Stored records:

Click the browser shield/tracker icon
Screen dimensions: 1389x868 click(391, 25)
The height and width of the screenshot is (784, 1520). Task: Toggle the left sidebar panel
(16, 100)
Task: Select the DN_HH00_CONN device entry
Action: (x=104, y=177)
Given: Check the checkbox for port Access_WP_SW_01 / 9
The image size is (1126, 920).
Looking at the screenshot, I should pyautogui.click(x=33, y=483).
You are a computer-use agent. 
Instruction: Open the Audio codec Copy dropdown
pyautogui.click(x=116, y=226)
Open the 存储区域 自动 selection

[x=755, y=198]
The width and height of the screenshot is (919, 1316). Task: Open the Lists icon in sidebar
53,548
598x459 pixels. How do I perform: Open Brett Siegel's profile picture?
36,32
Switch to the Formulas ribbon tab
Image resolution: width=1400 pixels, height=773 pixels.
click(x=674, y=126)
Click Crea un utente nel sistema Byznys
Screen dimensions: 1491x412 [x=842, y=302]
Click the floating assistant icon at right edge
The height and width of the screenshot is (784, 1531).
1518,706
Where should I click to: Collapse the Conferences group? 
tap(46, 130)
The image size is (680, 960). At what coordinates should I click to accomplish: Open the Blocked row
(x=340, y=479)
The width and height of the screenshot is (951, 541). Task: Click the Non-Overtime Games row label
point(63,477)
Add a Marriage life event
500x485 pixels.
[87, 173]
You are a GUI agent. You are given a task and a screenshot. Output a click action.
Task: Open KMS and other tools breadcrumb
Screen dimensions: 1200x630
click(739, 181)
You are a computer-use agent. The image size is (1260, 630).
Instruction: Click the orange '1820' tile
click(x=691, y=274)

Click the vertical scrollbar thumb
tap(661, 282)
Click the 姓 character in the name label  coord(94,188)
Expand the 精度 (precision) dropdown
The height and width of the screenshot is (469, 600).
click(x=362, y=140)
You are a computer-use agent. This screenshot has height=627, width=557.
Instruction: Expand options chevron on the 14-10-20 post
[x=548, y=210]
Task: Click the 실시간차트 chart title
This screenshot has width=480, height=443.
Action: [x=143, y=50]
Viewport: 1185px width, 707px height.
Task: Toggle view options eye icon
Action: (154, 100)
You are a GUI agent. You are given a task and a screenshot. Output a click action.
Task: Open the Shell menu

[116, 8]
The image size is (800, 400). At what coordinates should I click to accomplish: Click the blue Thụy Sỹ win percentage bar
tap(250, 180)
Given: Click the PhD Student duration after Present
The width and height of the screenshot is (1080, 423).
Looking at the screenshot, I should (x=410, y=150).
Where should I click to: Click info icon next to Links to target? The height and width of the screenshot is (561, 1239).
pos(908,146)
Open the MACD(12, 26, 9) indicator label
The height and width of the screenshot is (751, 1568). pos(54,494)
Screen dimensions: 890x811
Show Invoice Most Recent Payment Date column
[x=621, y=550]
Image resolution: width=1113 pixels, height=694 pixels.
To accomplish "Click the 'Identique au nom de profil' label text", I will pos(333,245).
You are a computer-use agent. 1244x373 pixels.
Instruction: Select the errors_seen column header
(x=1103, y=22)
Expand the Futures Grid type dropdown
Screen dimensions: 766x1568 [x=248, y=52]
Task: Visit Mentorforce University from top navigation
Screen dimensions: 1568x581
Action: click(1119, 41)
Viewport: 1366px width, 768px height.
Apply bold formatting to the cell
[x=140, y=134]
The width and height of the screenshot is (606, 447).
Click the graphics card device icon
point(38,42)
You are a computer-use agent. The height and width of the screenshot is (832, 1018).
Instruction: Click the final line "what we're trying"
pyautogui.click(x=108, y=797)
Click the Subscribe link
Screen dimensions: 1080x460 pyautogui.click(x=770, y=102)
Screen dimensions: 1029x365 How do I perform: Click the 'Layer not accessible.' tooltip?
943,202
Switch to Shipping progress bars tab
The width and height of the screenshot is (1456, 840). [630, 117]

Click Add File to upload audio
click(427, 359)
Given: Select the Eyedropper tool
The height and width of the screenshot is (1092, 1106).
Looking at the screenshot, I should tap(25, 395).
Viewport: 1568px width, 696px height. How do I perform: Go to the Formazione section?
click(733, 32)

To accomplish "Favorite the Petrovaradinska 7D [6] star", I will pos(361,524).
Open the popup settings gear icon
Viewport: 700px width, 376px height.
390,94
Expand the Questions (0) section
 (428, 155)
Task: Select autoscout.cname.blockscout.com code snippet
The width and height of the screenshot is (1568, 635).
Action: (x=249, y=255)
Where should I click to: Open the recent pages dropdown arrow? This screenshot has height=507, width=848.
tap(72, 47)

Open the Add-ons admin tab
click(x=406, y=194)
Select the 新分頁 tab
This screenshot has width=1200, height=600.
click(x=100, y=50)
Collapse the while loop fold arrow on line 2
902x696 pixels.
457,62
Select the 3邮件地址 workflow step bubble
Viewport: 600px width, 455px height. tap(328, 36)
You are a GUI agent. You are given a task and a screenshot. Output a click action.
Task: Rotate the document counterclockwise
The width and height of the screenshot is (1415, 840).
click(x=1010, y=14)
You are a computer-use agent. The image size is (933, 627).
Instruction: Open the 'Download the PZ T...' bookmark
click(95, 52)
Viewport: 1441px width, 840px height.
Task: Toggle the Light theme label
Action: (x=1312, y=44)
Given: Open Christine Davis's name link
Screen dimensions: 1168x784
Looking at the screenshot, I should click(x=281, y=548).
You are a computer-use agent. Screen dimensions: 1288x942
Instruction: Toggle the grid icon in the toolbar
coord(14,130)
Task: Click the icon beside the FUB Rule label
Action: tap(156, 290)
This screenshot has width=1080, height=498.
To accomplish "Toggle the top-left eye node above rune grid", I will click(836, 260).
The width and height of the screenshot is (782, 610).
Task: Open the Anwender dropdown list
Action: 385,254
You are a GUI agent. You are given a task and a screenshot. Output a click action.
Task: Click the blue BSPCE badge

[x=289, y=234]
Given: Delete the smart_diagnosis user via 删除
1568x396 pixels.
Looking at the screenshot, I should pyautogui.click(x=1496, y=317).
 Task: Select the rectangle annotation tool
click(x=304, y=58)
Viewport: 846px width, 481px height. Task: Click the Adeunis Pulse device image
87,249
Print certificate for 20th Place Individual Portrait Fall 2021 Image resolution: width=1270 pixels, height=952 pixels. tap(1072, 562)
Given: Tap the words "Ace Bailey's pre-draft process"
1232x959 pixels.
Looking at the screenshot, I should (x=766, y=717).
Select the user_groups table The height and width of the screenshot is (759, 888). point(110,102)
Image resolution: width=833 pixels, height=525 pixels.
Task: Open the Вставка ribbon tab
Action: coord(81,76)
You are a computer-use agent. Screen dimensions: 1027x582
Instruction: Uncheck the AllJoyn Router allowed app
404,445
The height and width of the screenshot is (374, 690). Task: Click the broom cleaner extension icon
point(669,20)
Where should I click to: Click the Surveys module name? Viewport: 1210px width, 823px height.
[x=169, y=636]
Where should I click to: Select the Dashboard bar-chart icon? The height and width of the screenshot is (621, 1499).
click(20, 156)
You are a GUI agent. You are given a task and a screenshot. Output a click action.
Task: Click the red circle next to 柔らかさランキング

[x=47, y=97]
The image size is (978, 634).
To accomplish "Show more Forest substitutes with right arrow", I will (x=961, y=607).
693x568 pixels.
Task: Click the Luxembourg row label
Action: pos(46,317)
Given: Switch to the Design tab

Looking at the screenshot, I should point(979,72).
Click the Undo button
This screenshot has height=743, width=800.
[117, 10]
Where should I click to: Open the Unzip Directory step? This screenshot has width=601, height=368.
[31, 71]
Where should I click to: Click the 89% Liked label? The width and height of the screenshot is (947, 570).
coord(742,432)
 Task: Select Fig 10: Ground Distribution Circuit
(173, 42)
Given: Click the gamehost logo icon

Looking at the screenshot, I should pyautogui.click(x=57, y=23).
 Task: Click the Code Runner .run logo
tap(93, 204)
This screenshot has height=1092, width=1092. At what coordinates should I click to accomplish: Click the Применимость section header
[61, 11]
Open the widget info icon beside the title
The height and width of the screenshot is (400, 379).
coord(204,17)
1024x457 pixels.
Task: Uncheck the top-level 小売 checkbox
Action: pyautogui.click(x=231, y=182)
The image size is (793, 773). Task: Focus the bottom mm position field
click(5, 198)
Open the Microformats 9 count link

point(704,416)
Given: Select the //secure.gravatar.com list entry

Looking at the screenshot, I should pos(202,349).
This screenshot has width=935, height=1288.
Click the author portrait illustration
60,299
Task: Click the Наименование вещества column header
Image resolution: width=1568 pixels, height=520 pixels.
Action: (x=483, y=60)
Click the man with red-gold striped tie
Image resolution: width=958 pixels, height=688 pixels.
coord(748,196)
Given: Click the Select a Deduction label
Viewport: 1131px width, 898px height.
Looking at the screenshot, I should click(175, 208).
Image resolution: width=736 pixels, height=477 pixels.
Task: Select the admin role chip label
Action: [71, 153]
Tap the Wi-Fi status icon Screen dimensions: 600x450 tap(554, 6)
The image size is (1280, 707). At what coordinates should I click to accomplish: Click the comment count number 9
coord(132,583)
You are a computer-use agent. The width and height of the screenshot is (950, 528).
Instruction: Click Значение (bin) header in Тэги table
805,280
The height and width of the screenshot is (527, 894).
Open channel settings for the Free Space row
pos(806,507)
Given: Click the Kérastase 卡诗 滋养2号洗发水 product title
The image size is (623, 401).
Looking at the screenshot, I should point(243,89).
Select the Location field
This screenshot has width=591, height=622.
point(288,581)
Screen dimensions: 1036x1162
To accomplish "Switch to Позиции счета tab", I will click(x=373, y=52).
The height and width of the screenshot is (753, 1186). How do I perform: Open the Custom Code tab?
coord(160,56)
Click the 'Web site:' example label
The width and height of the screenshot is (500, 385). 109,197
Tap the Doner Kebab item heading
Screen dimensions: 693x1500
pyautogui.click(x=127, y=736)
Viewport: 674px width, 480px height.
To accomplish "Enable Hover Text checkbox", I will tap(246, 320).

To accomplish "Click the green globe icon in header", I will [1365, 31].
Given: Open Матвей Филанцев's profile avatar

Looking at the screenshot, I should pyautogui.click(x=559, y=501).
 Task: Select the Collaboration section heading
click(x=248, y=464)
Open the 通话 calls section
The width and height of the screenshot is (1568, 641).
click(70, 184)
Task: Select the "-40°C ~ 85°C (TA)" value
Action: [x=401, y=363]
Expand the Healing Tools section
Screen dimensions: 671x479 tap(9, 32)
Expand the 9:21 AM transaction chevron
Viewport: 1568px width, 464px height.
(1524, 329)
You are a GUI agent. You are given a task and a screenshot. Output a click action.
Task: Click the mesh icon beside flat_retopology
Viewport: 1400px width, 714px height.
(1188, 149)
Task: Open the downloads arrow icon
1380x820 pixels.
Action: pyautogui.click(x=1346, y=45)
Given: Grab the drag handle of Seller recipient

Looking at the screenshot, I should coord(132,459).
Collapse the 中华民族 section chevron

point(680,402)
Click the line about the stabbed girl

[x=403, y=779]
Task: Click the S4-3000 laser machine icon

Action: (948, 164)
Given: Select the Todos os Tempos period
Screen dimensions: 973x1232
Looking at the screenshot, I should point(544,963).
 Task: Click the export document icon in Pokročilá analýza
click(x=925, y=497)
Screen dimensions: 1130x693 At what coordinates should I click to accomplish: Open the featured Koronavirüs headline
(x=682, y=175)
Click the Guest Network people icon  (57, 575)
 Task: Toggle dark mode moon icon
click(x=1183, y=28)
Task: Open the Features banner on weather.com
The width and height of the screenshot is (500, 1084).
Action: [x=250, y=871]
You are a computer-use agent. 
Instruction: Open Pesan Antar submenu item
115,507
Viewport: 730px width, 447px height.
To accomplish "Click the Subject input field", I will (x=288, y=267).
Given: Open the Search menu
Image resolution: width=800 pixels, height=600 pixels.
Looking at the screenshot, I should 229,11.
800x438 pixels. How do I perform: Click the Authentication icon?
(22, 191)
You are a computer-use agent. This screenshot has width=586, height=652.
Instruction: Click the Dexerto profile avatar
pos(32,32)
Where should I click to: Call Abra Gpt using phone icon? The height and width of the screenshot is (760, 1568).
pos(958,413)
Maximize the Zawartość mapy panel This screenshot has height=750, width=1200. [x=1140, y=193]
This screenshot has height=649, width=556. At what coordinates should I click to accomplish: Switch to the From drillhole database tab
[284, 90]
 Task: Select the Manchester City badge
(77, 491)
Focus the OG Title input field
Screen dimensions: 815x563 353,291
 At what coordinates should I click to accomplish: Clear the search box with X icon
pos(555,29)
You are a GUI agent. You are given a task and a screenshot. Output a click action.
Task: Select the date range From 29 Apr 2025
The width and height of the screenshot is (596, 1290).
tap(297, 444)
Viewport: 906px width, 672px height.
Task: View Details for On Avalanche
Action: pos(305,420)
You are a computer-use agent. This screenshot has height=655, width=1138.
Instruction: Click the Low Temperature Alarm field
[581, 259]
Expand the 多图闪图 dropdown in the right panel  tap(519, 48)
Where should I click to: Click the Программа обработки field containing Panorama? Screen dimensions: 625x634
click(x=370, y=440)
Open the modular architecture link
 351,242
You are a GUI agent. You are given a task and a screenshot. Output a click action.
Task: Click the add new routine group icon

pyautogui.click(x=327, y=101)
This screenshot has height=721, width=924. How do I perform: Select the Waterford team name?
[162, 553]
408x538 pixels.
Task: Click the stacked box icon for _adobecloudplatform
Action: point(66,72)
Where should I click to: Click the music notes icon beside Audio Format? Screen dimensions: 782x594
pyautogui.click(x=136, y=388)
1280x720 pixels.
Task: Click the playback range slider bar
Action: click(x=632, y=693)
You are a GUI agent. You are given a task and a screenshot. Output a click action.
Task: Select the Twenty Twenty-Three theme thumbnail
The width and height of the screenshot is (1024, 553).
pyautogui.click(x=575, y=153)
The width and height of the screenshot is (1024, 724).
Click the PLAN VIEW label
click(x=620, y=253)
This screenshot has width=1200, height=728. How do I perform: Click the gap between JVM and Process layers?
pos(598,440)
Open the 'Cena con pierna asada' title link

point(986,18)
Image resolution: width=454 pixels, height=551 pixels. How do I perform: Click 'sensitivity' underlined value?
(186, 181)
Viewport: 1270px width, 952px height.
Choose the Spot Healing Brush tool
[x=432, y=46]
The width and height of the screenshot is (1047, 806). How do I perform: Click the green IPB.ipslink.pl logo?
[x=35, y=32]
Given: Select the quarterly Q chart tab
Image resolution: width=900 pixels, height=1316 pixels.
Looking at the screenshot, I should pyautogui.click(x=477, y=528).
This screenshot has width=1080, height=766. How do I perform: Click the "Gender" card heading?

**WORK INSTRUCTION**
Repeat the data word for word, starting at its first line and stopping after the line that contains "Click the floating".

**SOLUTION**
Click the browser shield/tracker icon
Screen dimensions: 1389x868 click(391, 25)
The height and width of the screenshot is (784, 1520). Task: Toggle the left sidebar panel
(16, 100)
Task: Select the DN_HH00_CONN device entry
Action: (x=104, y=177)
Given: Check the checkbox for port Access_WP_SW_01 / 9
The image size is (1126, 920).
Looking at the screenshot, I should pyautogui.click(x=33, y=483).
You are a computer-use agent. 
Instruction: Open the Audio codec Copy dropdown
pyautogui.click(x=116, y=226)
Open the 存储区域 自动 selection

[x=755, y=198]
The width and height of the screenshot is (919, 1316). Task: Open the Lists icon in sidebar
53,548
598x459 pixels. How do I perform: Open Brett Siegel's profile picture?
36,32
Switch to the Formulas ribbon tab
Image resolution: width=1400 pixels, height=773 pixels.
click(x=674, y=126)
Click Crea un utente nel sistema Byznys
Screen dimensions: 1491x412 [x=842, y=302]
Click the floating assistant icon at right edge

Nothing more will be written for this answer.